TASK PROMPT:
Only one portion of the data is to be written out: from the line bearing "Click the engaged view total link" through the line bearing "You are a computer-use agent. This". Write it exactly as it appears.
Segment Open
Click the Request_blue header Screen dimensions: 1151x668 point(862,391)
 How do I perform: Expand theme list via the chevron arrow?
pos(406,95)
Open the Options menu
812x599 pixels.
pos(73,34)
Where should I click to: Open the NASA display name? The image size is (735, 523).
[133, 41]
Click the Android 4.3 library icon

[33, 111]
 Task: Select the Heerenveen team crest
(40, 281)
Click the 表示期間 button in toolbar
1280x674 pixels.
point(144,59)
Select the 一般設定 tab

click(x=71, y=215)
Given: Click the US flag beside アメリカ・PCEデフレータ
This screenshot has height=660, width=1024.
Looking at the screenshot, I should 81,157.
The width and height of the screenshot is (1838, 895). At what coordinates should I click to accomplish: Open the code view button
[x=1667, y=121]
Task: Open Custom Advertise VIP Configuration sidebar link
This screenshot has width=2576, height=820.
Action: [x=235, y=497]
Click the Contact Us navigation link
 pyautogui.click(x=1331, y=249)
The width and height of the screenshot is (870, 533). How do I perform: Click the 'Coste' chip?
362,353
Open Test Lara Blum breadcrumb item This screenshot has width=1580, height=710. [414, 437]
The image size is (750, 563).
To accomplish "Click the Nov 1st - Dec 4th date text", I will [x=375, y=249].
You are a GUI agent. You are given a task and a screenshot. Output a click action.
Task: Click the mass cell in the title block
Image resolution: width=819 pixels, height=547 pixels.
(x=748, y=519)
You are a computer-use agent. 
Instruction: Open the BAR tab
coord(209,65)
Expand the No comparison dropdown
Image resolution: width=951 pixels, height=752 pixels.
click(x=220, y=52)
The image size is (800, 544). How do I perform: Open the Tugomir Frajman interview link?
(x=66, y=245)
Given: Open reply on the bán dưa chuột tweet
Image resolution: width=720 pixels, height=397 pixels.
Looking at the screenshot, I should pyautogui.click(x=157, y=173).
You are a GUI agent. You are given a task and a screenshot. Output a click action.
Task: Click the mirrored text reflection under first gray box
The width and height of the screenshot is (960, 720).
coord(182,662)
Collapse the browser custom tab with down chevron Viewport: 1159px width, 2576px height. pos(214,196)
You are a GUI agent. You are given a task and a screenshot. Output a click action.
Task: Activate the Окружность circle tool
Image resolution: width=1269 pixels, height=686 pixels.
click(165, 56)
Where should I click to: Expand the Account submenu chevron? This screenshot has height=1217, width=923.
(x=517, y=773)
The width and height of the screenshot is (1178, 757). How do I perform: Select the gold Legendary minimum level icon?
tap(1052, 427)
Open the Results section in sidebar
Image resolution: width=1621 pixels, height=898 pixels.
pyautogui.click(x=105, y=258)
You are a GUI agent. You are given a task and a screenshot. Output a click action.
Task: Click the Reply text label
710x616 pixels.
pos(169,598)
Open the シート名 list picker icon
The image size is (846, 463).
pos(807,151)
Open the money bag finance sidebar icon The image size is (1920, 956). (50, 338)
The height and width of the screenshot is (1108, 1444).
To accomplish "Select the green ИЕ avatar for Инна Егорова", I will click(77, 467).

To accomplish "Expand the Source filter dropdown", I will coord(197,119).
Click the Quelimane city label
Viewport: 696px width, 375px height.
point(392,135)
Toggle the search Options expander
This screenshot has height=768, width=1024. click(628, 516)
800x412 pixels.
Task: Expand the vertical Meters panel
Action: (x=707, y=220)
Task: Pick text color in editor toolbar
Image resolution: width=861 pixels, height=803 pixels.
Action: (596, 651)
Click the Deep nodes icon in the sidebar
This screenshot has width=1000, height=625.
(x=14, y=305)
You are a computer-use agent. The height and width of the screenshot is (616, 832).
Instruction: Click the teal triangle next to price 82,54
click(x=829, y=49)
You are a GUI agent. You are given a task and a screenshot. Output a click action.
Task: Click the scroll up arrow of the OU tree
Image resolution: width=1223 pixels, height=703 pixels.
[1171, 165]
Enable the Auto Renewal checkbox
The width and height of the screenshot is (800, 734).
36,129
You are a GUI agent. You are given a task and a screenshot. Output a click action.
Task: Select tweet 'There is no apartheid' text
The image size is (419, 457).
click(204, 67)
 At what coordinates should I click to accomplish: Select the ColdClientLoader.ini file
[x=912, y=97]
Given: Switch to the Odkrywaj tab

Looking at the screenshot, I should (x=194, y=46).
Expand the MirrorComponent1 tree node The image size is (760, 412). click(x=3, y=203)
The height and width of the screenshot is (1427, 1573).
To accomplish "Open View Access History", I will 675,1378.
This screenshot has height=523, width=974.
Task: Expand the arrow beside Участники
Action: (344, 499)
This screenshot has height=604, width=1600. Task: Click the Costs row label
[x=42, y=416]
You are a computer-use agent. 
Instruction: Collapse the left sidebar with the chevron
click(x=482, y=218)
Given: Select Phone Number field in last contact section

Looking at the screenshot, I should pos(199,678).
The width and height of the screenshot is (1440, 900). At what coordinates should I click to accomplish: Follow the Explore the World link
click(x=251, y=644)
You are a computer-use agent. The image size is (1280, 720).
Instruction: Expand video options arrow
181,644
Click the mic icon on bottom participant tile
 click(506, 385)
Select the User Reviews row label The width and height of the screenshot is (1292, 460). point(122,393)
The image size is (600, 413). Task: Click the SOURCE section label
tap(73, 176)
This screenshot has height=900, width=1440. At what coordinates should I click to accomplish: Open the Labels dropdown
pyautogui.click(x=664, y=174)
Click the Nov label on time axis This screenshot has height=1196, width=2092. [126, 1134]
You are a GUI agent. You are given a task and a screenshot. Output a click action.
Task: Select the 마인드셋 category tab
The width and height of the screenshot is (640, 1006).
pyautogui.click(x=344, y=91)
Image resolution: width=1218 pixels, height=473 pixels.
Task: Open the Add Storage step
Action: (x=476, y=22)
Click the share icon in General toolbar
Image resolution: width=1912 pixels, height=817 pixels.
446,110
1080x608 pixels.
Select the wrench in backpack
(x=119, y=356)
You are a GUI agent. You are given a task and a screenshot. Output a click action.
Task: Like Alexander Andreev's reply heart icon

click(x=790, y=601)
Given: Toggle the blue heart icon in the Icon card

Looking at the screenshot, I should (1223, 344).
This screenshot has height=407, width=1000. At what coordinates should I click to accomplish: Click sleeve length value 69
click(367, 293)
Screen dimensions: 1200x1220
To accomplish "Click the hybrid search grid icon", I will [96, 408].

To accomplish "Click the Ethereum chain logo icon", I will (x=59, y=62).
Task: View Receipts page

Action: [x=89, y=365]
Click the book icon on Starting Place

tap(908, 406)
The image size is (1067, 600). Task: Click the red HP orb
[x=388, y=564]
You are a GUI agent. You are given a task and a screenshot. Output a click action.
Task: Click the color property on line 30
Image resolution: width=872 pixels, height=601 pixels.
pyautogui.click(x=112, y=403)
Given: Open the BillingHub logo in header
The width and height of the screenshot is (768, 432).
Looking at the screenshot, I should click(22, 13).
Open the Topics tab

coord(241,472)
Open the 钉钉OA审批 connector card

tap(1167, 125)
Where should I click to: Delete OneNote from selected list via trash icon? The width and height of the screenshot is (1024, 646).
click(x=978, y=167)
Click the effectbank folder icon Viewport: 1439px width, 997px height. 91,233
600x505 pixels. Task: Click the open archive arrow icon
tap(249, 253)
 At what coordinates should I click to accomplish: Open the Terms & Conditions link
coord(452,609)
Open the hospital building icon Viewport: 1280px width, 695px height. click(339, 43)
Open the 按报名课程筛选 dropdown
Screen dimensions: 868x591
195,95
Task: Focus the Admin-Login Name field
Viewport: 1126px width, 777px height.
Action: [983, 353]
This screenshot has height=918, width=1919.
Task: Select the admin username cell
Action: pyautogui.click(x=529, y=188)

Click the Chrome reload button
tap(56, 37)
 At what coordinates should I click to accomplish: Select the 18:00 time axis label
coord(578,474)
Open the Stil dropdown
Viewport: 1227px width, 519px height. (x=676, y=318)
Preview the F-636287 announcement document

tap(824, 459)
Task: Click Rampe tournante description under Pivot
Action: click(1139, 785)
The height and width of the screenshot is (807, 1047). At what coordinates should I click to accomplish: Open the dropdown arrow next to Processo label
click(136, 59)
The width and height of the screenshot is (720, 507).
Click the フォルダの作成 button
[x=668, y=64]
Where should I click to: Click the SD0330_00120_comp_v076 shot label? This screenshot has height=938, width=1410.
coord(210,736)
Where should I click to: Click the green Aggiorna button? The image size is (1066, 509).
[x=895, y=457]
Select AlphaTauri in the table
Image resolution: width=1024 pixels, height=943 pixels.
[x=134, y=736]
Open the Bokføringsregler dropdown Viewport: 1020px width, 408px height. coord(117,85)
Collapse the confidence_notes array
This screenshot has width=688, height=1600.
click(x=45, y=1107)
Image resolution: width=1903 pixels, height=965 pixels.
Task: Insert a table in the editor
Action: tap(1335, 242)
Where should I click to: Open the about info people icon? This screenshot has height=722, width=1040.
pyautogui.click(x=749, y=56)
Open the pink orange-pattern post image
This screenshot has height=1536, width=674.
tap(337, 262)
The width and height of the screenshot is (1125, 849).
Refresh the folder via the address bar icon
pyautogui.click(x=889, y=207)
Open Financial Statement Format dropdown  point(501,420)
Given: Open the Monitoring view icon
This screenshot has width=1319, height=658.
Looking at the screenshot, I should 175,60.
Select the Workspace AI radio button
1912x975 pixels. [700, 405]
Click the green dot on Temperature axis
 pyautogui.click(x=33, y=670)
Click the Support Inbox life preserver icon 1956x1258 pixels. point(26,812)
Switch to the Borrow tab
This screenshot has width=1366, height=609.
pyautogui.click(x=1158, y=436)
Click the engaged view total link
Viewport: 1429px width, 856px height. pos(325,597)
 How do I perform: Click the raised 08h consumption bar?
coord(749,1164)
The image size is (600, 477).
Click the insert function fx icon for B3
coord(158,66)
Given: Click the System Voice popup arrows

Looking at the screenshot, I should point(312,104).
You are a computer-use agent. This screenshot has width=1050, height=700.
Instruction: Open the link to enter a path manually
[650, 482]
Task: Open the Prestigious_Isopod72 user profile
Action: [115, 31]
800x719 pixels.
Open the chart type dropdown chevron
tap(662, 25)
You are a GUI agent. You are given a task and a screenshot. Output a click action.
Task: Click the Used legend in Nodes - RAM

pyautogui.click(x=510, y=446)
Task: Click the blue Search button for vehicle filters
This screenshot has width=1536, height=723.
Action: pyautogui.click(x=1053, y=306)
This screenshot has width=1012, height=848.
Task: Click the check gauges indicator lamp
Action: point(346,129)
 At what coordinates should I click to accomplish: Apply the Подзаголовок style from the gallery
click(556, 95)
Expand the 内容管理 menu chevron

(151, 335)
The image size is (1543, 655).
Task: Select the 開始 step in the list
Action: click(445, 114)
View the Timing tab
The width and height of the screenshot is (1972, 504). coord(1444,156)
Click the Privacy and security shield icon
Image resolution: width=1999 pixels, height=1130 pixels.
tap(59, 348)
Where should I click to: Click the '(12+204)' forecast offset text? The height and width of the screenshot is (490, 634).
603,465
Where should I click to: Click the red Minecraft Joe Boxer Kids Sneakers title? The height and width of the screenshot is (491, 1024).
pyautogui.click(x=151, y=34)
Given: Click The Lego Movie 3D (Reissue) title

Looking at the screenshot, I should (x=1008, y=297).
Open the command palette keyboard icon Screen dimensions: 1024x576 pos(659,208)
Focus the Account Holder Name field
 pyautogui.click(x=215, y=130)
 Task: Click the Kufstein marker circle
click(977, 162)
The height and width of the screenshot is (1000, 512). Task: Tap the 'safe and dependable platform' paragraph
Segment Closed
ANSWER BOX:
Click the engaged view total link
Viewport: 1429px width, 856px height. pos(325,597)
 How do I perform: Click the raised 08h consumption bar?
coord(749,1164)
The image size is (600, 477).
Click the insert function fx icon for B3
coord(158,66)
Given: Click the System Voice popup arrows

Looking at the screenshot, I should point(312,104).
You are a computer-use agent. This screenshot has width=1050, height=700.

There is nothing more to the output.